Tra la fine degli anni Ottanta e l’inizio degli anni Novanta, tra Il mio amico Totoro e Porco Rosso, Hayao Miyazaki tirò fuori dal cilindro creativo un piccolo film, Kiki – Consegne a domicilio, tratto dall’omonimo romanzo della scrittrice Eiko Kadono del 1985. Primo capitolo di una saga letteraria di formazione di enorme seguito in Giappone che ha prodotto ad oggi altri nove sequel. Ironicamente però, quando nel 1987 fu annunciata l’acquisizione dei diritti di utilizzazione economica del romanzo, né Miyazaki né Isao Takahata erano disponibili a dirigerlo impegnati com’erano, rispettivamente, tra Il mio amico Totoro e La tomba delle lucciole. Al loro posto Sunao Katabuchi al debutto da regista, scelto personalmente da Miyazaki – inizialmente qui nelle sole vesti di produttore – dopo la collaborazione nel team di scrittura dell’anime Il fiuto di Sherlock Holmes.

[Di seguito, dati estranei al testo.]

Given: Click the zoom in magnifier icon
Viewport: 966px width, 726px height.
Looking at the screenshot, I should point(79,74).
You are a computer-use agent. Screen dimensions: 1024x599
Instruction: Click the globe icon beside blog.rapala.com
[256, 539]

Alla sceneggiatura Nobuyoki Isshiki, rimosso dall’incarico dopo che il suo primo draft – estremamente aderente al romanzo –  fu giudicato insoddisfacente da un Miyazaki che a quel punto iniziò a lavorare a un suo personalissimo draft. L’originale Kiki – Consegne a domicilio vive di un incedere episodico composto da piccole storie su persone e incidenti che Kiki incontra durante le consegne nella fittizia città di Koriko. Non affronta particolari traumi o crisi, ma quei pochi eventi sono affrontati da Kiki in virtù del suo buon cuore. Miyazaki si rese conto di come, pur con un concept forte alla base, questa Kiki non avrebbe potuto funzionare in un lungometraggio cinematografico: «Poiché i film creano sempre una sensazione più realistica, Kiki subirà battute d’arresto e una solitudine più forte rispetto all’originale». Ed ecco quindi l’attacco dei corvi, la scopa spezzata, i poteri indeboliti, il difficile rapporto con Tombo.

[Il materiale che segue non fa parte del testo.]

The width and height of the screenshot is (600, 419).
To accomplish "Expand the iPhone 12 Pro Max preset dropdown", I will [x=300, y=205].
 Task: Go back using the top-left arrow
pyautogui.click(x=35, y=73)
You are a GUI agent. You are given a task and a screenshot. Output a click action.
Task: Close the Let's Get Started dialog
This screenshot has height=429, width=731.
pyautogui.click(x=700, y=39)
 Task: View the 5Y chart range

Tutti elementi volti a rendere l’evoluzione di Kiki come tangibile, fatta di dubbi e fragilità. Una visione talmente radicale quella di Miyazaki che la Kadono fu quasi sul punto di vietarne la realizzazione. Parallelamente, con Il mio vicino Totoro ormai nelle sale giapponesi, Miyazaki consegnò la sua sceneggiatura nell’ottica di un Kiki – Consegne a domicilio che da semplice special TV di 60 minuti, si espanse sino a diventare un lungometraggio da 102 minuti. A quel punto, resosi conto di aver influenzato il progetto più da regista che non da semplice produttore, lo portò avanti fino alla fine con Katabuchi come assistente alla regia. Ciò che resta trentaquattro anni dopo è uno degli anime che meglio racconta l’adolescenza tra vulnerabilità, desiderio di indipendenza e di crescere, e dell’importanza di avere cura dei propri doni. Un Miyazaki minore se rapportato al resto del suo opus filmico, ma ugualmente prezioso.